Seeing it again, one can understand his frustration. Apocalypse Now always felt like two movies, both brilliant and astonishing, but one that succeeds and another that narrowly skirts the mark. Despite Coppola’s giant talent, the material still bests him.

The film’s division derives from its being based on two stories, augmented by tales from primary screenwriter John Milius’s veteran friends and Coppola’s feverish imagination. The main storyline is taken from Joseph Conrad’s 1902 novella Heart of Darkness, an indictment of Belgian colonialism in which a steamship captain chugs upriver into the depths of the Congo. Conrad’s Kurtz is a station agent much-admired for his ability to deliver ivory, but the jungle and his own zeal have driven him mad.
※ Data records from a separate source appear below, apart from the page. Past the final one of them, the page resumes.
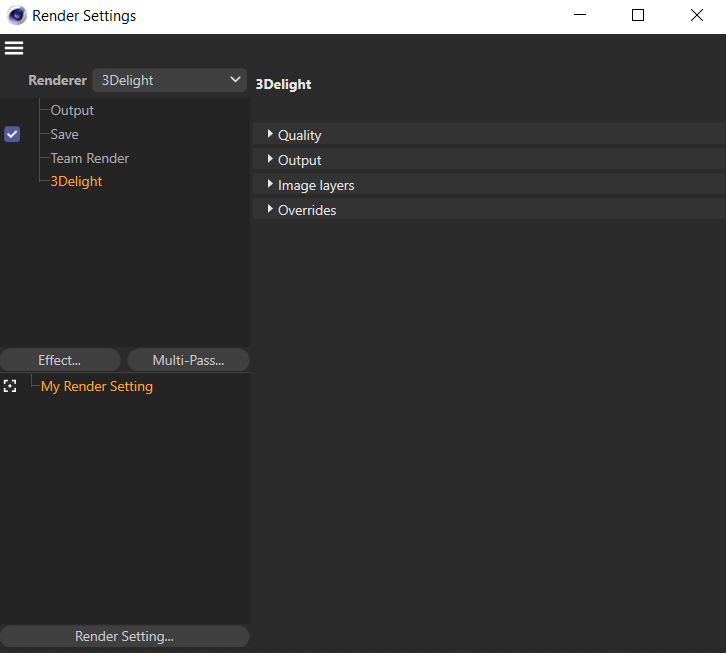Open the hamburger menu icon
This screenshot has height=653, width=726.
14,48
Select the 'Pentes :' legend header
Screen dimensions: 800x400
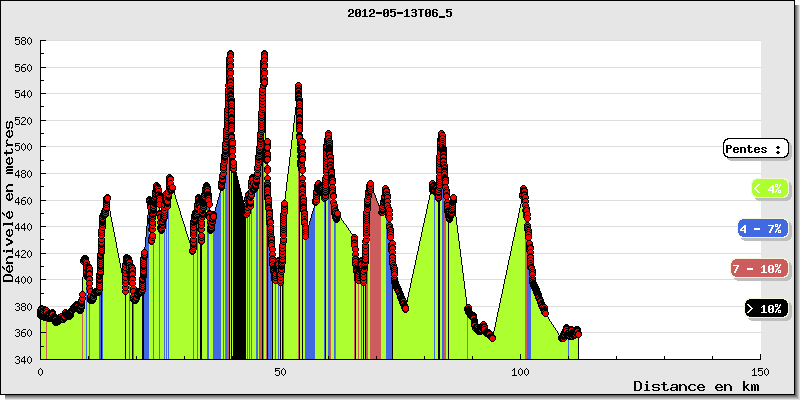[x=756, y=149]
As Captain Willard, Martin Sheen is lost in his own madness, a special-operations agent on his second tour, emotionally damaged by his first. Coppola sets the hallucinatory tone with Willard’s dreams of jungle fire as he gets drunk and wails, anxious for a new mission. He is, and yet is not, Conrad’s steamboat captain. Willard teeters on the brink of insanity himself, unsure he can live with the violence he has wrought, yet craving it, eager to jump back into the bush. Strangely, it insulates him from the madness he will endure on the journey upriver.
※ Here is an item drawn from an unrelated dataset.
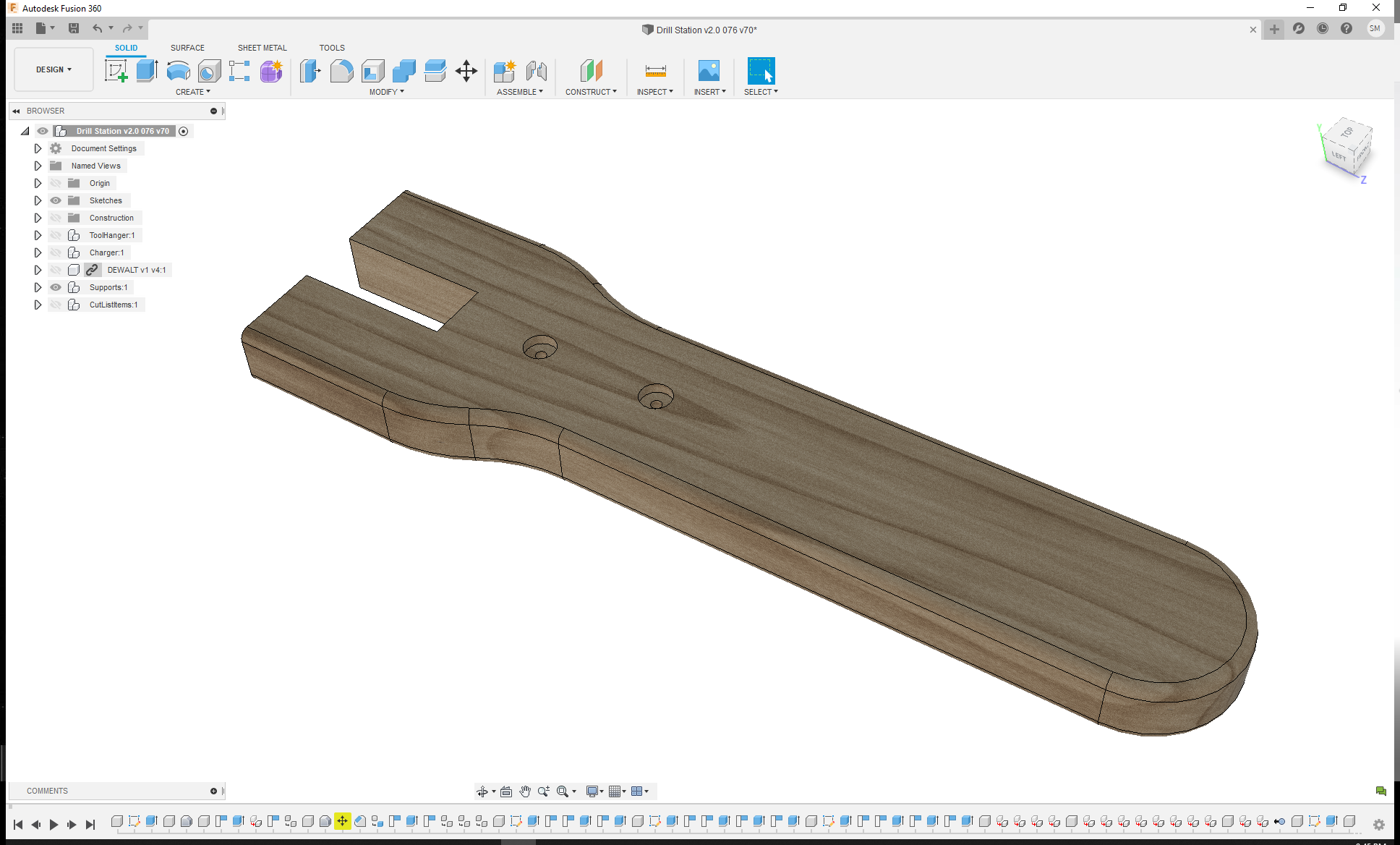Toggle visibility of Charger:1 component
Image resolution: width=1400 pixels, height=845 pixels.
point(56,252)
Once Willard receives his assignment, (from a pre-stardom Harrison Ford), the story vaults away from Conrad, into a journey upriver that is a mixture of the absurd and nightmare. Willard and a green crew of four men must rely on a roughneck air cavalry commander to help get their boat into the river’s mouth. Kilgore (Robert Duvall) emerges from a Huey that proclaims “Death from Above” to distribute playing cards on the corpses of freshly killed Viet Cong. He chooses the enemy-controlled point of access to the river because it offers the best surfing, then attacks to the accompaniment of Wagner. In the midst of napalm-scented battle, he laments, “Someday this war’s going to end.” But, as Willard cynically observed upon meeting Kilgore, the major was the sort who would fight with a manic happy-go-lucky, by-the-book spirit to that end, oblivious to the costs others would assume on his behalf, because Kilgore knew “he wasn't going to get a scratch on him” in the process; he could afford to be indulgent.

At this year's Cannes film festival, Coppola again explained that Apocalypse Now, in whatever form, was an exposé of lies: the lies officers told to soldiers and the lies that politicians propagate in their countries. However, the real heart of darkness in Apocalypse Now is cemented in the lies that individuals tell themselves, either to justify their behavior or preserve what remnants of sanity remain, both in and around them. Kilgore is the most flamboyant, but not the only, liar in this film. The officers delude themselves into believing that they are fighting a just war, and the grunts delude themselves into believing that they all will go home in one piece. Apocalypse brutally smashes those illusions.

In Heart of Darkness, the steamship captain’s voyage upriver is not nearly so eventful, so the script draws on another great epic, Homer’s The Odyssey. Kilgore is the Cyclops and Willard “injures” him when they leave by stealing his surfboard. Later, they will find the sirens -- a USO show featuring Playboy Playmates – and their Scylla and Charybdis is the Do Lung Bridge, a horrific outpost that is built each day only to be destroyed each night. By now, the audience is primed for the entrance into a Hades of incomprehensible madness.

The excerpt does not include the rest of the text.